Toute personne ayant acquis la nationalité gabonaise ne peut se présenter à la présidence de la république. Seule sa descendance ayant demeuré sans discontinuité au Gabon le peut, à partir de la quatrième génération. »

II-le Code Électoral

1-Titre I du livre II du chapitre  » de la déclaration de candidature » dispose en son article 154 que :

« Les déclarations de candidature sont déposées en trois exemplaires au ministère de l’administration du territoire quarante-cinq jours au moins avant le jour du scrutin, sous réserve de l’article 10 et 13 de la constitution. »

– Article 13 :

« Le droit de former des associations, des partis ou formations politiques, des syndicats, des sociétés, des établissements d’intérêt social ainsi que des communautés religieuses, est garanti à tous dans les conditions fixées par la loi; les communautés religieuses règlent et administrent leurs affaires d’une manière indépendante, sous réserve de respecter les principes de la souveraineté nationale, l’ordre public et de préserver l’intégrité morale et mentale de l’individu.

Les associations, partis ou formations politiques, syndicats, sociétés, établissements d’intérêt social, ainsi que les communautés religieuses dont les activités sont contraires aux lois, ou à la bonne entente des groupes ou ensembles ethniques peuvent être interdits selon les termes de la loi.

Tout acte de discrimination raciale, ethnique ou religieuse, de même que toute propagande régionaliste pouvant porter atteinte à la sécurité intérieure ou extérieure de l’état ou à l’intégrité de la république sont punis par la loi; »

2-Article 154 détaille la composition du dossier de candidature :

1-une déclaration de candidature manuscrite
2-un extrait d’acte de naissance ou un jugement supplétif
3-un extrait de casier judiciaire daté de moins de 3 mois
4-un certificat médical
5-le signe distinctif choisi pour l’impression des affiches, circulaires et bulletins de vote. Un signe qui doit être distinctif pour chaque candidat.
6-au moment du dépôt du dossier, chaque candidat verse une caution de 20 millions de fcfa.
7-le récépissé de déclaration de candidature est délivré à chaque candidat.
8-les dossiers sont examinés par une commission spécialisée, créée par décret dans le cadre d’un conseil de ministre, et qui est présidée par le ministre en charge de l’administration du territoire.
9-après vérification des candidatures par ladite commission, sous les conditions prévues par la loi, celles-ci sont rendues publiques et publiées 30 jours au moins avant le scrutin.
10-le texte prévoit d’interjeter appel – de faire un recours – pour « contester la décision devant la cour constitutionnelle » au cas où la candidature ne serait pas validée.
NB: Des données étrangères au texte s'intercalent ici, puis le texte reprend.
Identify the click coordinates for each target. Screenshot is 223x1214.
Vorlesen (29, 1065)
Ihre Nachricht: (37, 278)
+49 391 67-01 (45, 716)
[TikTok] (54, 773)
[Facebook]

NB : Précisons deux points :

1-Ainsi donc, les gabonais d’adoption (peuvent parfaitement candidater à la présidence de la république, à condition que cela se passe à partir de la quatrième génération après leur adoption),

2-Sans que cela soit nécessairement prescrit, il est évident que tout gabonais qui présenterait une candidature avec un acte de naissance non conforme, douteux, faux, c’est-à-dire un acte de naissance dont l’inauthenticité est ou a été avérée, ne peut espérer la voir valider par la commission…

IV-annexe I. Au sujet de la souveraineté.

Titre premier : de la République et de la souveraineté

Dispose en son Article 3 ce qui suit :

« La souveraineté nationale appartient au peuple qui l’exerce directement, par le référendum ou par l’élection, selon le principe de la démocratie pluraliste, et indirectement par les institutions constitutionnelles.
Aucune section du peuple, aucun groupe, aucun individu ne peut s’attribuer l’exercice de la souveraineté nationale ».

V-annexe II. La Constitution ne dispose que le Président de la République veille sur elle,-c’est-à-dire sur son application stricte. Il ne peut donc être en situation de la contredire ou d’être contredit par elle.

Titre II : du pouvoir exécutif du Président de la République.

Article 8 :

« Le Président de la république est le chef de l’état; il veille au respect de la Constitution ».